Lower your hips back and down as if sitting in a chair.
Keep your knees behind your toes and chest upright.
Press through heels to return to standing.
2. Side Lunges
Strengthens: Inner thighs, glutes, improves lateral movement
Do: 3 sets of 8 reps each side
How to do it:
Step out to one side, bending your knee and sitting into your hip.
Keep the other leg straight and both feet flat.
Push off the bent leg to return to center. Repeat on the other side.
Core: Your Rotational Powerhouse
3. Russian Twists
Strengthens: Obliques for rotational power
Do: 3 sets of 20 twists (10 each side)
How to do it:
Sit on the ground, knees bent, feet lifted (optional), torso leaned back slightly.

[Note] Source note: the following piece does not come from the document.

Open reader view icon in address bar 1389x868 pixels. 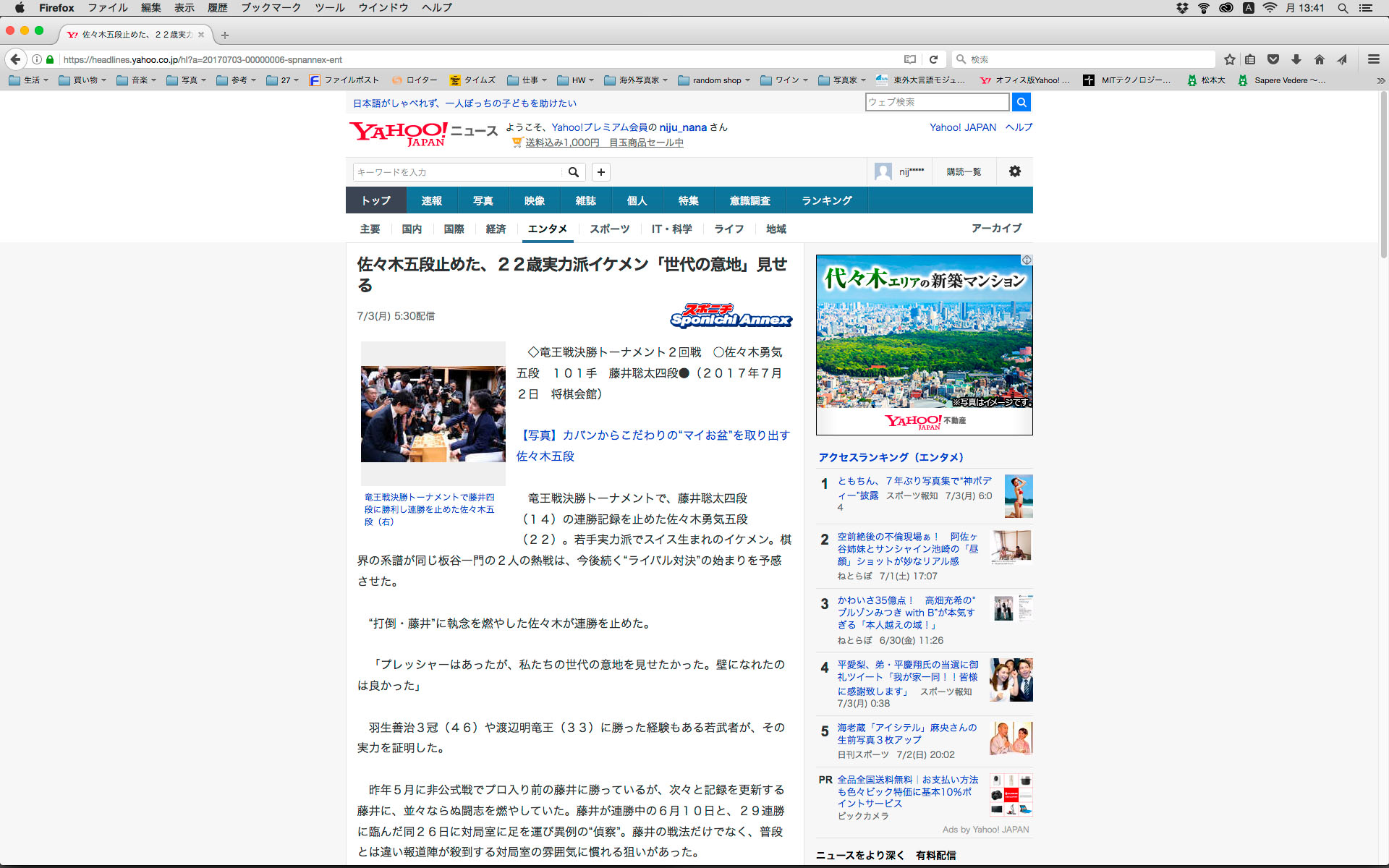pos(910,59)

Twist your torso side to side, touching the floor beside your hips.
Go slow and controlled.
4. Bird Dog
Builds: Core stability and lower back strength
Do: 3 sets of 8 reps each side
How to do it:
Start in a tabletop position (hands and knees).
Extend your right arm forward and left leg back.
Hold for 2 seconds, return to start, and switch sides.
Upper Body: Strength for Swings & Volleys
5. Resistance Band Rows
Strengthens: Back, shoulders, arms
Do: 3 sets of 12–15 reps
How to do it:
Anchor a resistance band at chest height.
Hold handles with both hands, arms extended.
Pull toward your chest, squeezing shoulder blades.
Slowly return to start.
6. Wall Angels
Strengthens: Shoulder stabilizers, improves posture
Do: 3 sets of 10 reps
How to do it:
Stand with your back flat against a wall, arms in a “W” position.
Slowly raise your arms into a “Y” without lifting shoulders.
Lower back down.
Don’t Forget: Injury Prevention Tips
Warm-up for 5–10 minutes with light cardio or dynamic stretching.
Start light and build up intensity over weeks.
Stretch after playing to reduce soreness.
Rest 1–2 days per week.
Bottom Line
You don’t need a gym membership or fancy equipment to build a stronger game. Just 30 minutes a few times a week can dramatically improve your power, prevent injuries, and keep you playing pickleball or tennis for years to come.